===== Página

13) A carga discriminada naquele conhecimento de carga foi entregue à destinatária, a Ré C, no porto de destino (P. Delgada), que para tanto pediu a validação desse conhecimento de carga pela agência da Autora, em Ponta Delgada, em 16 de Julho de 2002.
14) O IAMA esclareceu que, como o transporte fora realizado após 30 de Junho de 2002, como o Governo da Região Autónoma dos Açores decidira não prorrogar a concessão de subsídios depois daquela data (30.06.2002), o frete não seria suportado pelo IAMA.
15) Por escrito datado de 2002-07-23, o IAMA informou a Autora da aprovação da Resolução que subsidia os encargos com o transporte marítimo de adubos para a Região Autónoma dos Açores, no período compreendido entre l de Janeiro e 30 de Junho de 2002, e que a Resolução não iria ser prorrogada para o período de l de Julho a 31 de Dezembro de 2002, uma vez que se procedia à avaliação da ajuda, prevendo-se a sua continuidade em 2003 (...).
16) O montante do frete marítimo relativo ao transporte efectuado pela Autora relativo ao carregamento dos 15 contentores com adubo no navio, em 12.07.2002, ascendeu a € 10.661,85 (dez mil seiscentos sessenta e um euros e oitenta e cinco cêntimos).
17) Recebida a informação do IAMA, a Autora remeteu à Ré, C, destinatária da carga, a nota de débito 2860703, em 17 de Novembro de 2002, relativa ao valor do frete, com pagamento a sessenta dias a contar da data do débito.
18) Apesar das diversas insistências da Autora, a Ré nunca pagou o frete referente transporte da carga nos autos.
2.2. A recorrente remata as suas alegações com as seguintes conclusões:
l. A sentença recorrida padece de nulidade, porquanto, não conheceu, apesar de ter sido invocado pela recorrente, das excepções de ilegitimidade, nulidade e prescrição.
2. A recorrente não contratou os serviços da recorrida, pelo que, nada lhe deve.

==========

- Enunciado 1
Reproduza fielmente as linhas da listagem, desde a primeira até à linha que contém "The image size is (1920, 1080).", inclusive.

===== Dados extraídos

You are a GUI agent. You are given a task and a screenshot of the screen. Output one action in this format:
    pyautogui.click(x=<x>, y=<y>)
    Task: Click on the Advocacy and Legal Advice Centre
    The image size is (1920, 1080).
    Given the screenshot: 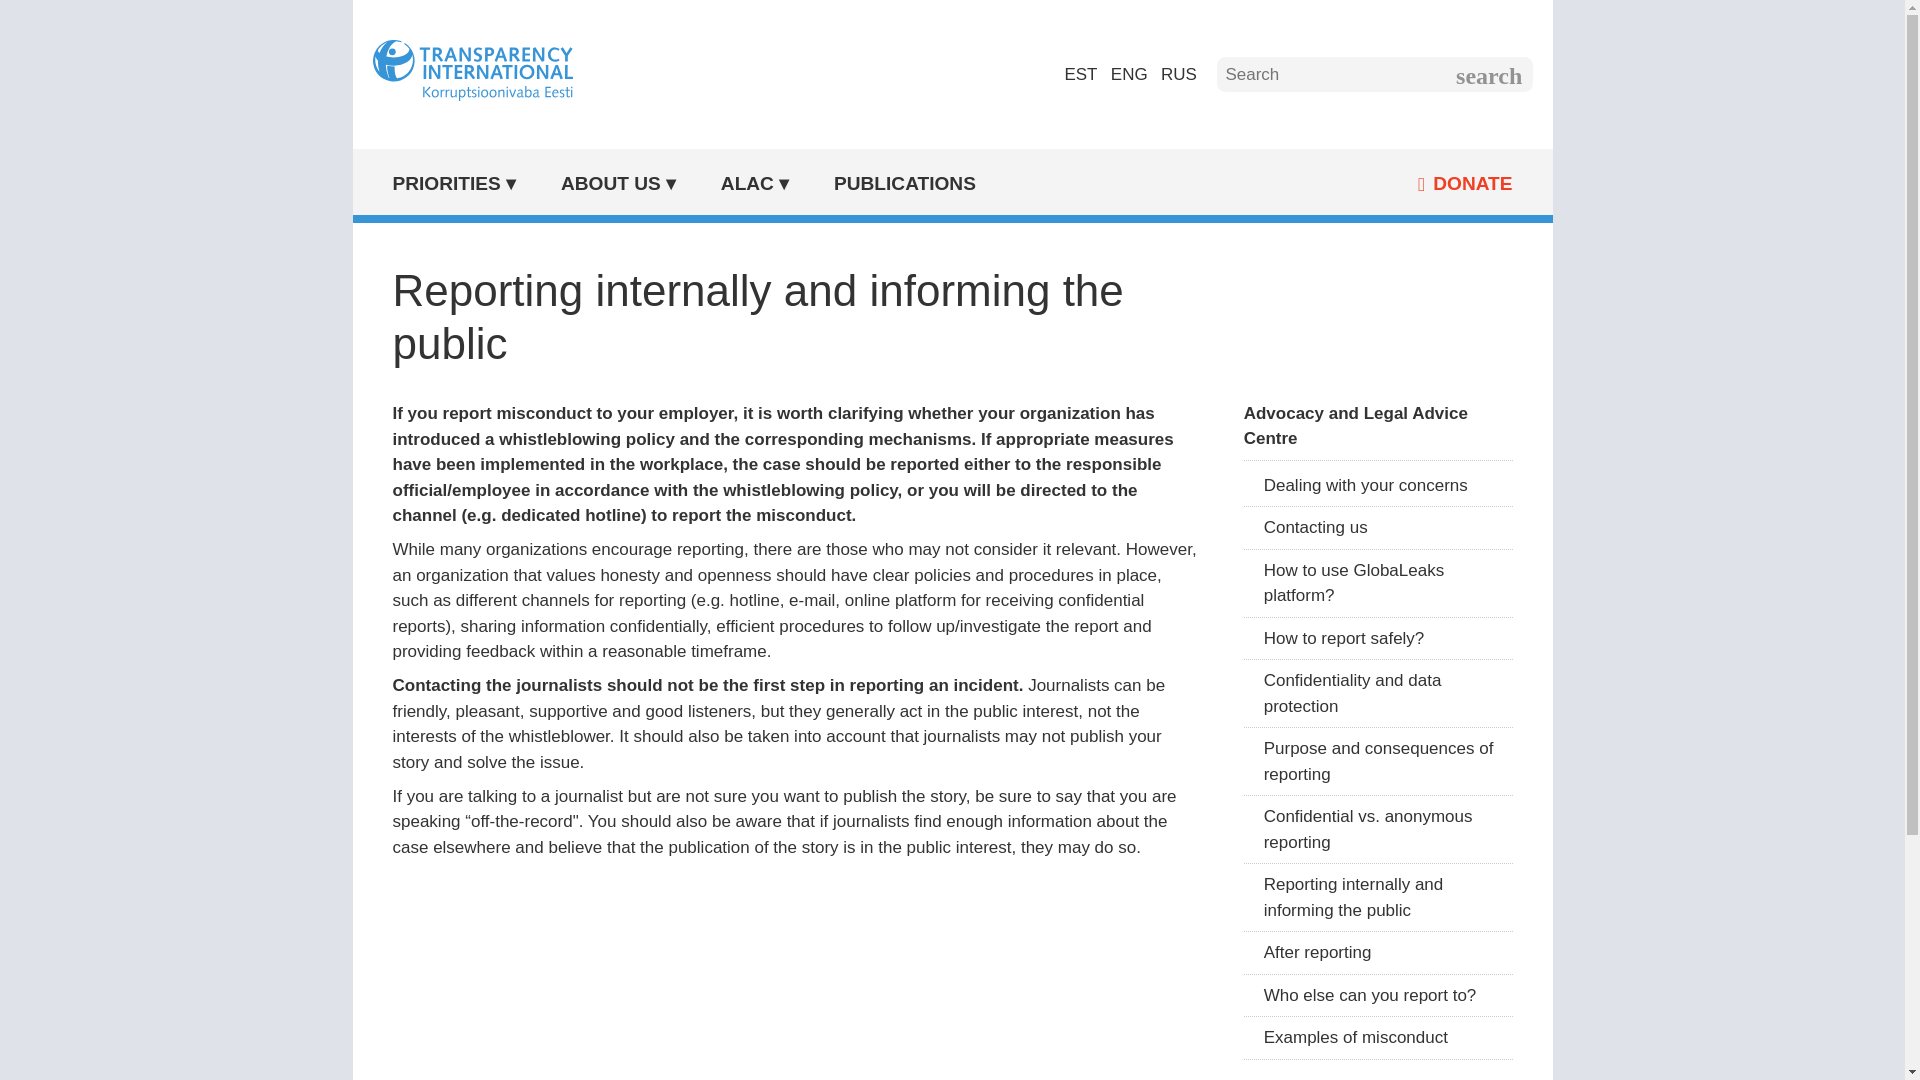 What is the action you would take?
    pyautogui.click(x=1378, y=427)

==========

- Enunciado 2
Transcreva tal como está o trecho da página entre "2.2. A recorrente" e "nulidade e prescrição.", inclusive.

- Resolução escrita 1
You are a GUI agent. You are given a task and a screenshot of the screen. Output one action in this format:
    pyautogui.click(x=<x>, y=<y>)
    Task: Click on the Advocacy and Legal Advice Centre
    The image size is (1920, 1080).

- Resolução escrita 2
2.2. A recorrente remata as suas alegações com as seguintes conclusões:
l. A sentença recorrida padece de nulidade, porquanto, não conheceu, apesar de ter sido invocado pela recorrente, das excepções de ilegitimidade, nulidade e prescrição.